David is trying to be good. He's desperately lonely, and just looking for the right woman. Unfortunately, when you live with your mom, who is disappearing into dementia, and all you've got is your VHS machine and some video dating tapes, it's tough to make that real emotional connection. But then that's when Andy walks into his life. Or rather, unspools, because Andy is a guy on a videotape called Rent-A-Pal. Hey, friendship is difficult, but Andy - a sort of choose-your-own-adventure video character, but where the digital player is your unquestioning buddy - will always be there for him. Always.

Rent-a-Pal, the debut feature from writer-director Jon Stevenson, is an oddball two-hander in that David (Folkins, a pile of neuroses and frustrated ambitions made flesh) and Andy (king of the geeks Wheaton) are never in a real shared space. David just winds the tape back and forth to the right moments, just so he can emulate having a real friendship. As time goes on, the responses become a little too spot-on. Is Andy really talking to him, or is David just so incredibly predictable - just another bitter shlub with mommy issues, for whom any canny manipulator could write the other half of a conversation for without even being in the room.

It's ultimately David's real-world tragedy that has the most impact. His mother's declining mental state (distressingly captured by veteran stage actress Brady), and the sudden arrival of the equally awkward Lisa (Rutledge), a women perfect for him if he can only get past his own self-destructive habits. It often overshadows the superficial support mechanism of his relationship with one-inch buddy, and it's only in the final act, when David finally and inevitably collapses, that the strands finally come together.

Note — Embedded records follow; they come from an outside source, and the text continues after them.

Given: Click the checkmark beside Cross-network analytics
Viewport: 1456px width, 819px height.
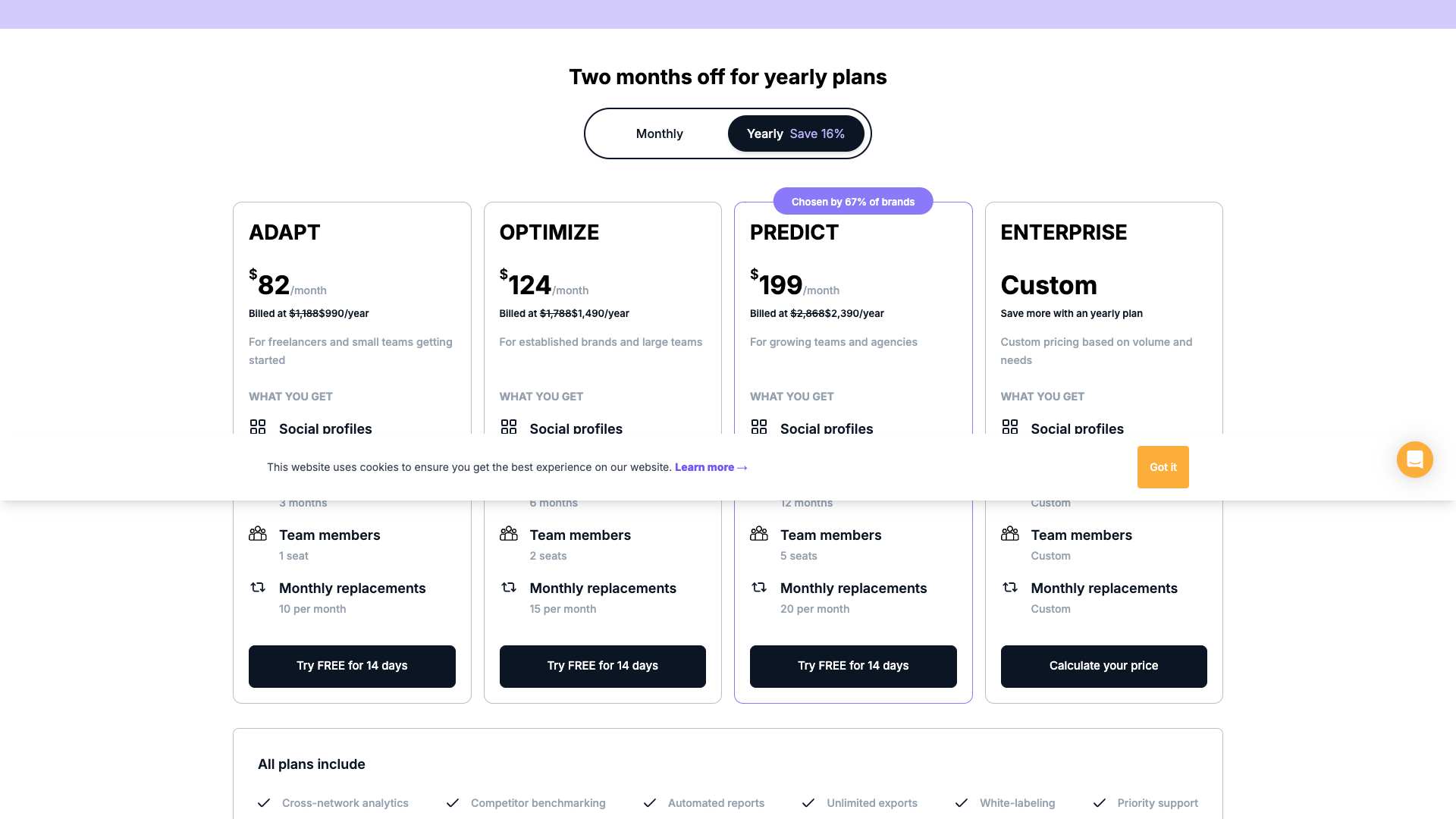Looking at the screenshot, I should [264, 802].
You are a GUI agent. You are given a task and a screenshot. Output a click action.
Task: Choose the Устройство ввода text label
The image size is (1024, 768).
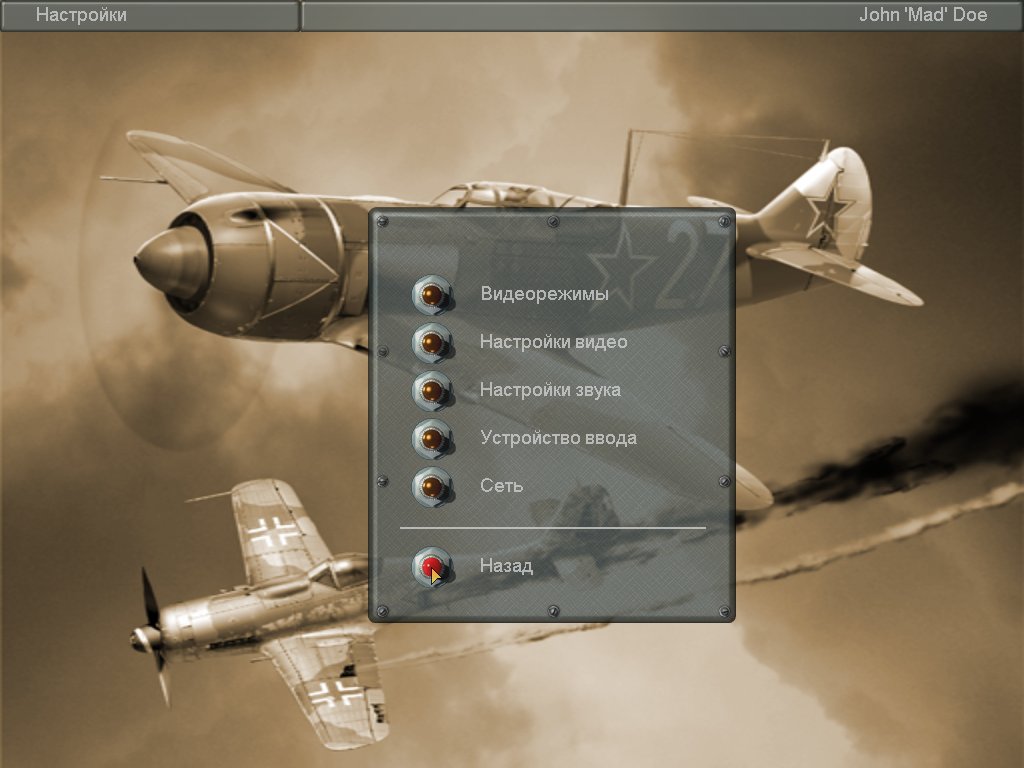(558, 438)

When that coalescence finally happens, to quote Andy, it feels like you'll have been waiting for this moment forever. Stevenson's script, which uses Andy's prerecorded lines in significantly different contexts at different stages, is smart in the dialog but wavers in its structure, and could have benefited from a leaner edit before shooting. When the grisly final act arrives, he leans heavily into the implicit darkness, never shying away from painting out the perils of artificial relationships. Yes, the story may be set in the early 1990s, but by stripping away all contemporary trappings he has something subtle and smart to say about online culture, with David as an incel before the term even existed. Plus, it was about time someone realized that Wheaton - an actor who immersed himself in and educated himself about the pitfalls of internet life in his long-held position as geek-in-chief - makes a great manipulative creep. It's just a shame that Rent-a-Pal spends so much time finding a degree of sympathy in David's plight, only to drop Folkins' great work and push the damaged protagonist into predictable delusional villainy when the tape finally stops rolling.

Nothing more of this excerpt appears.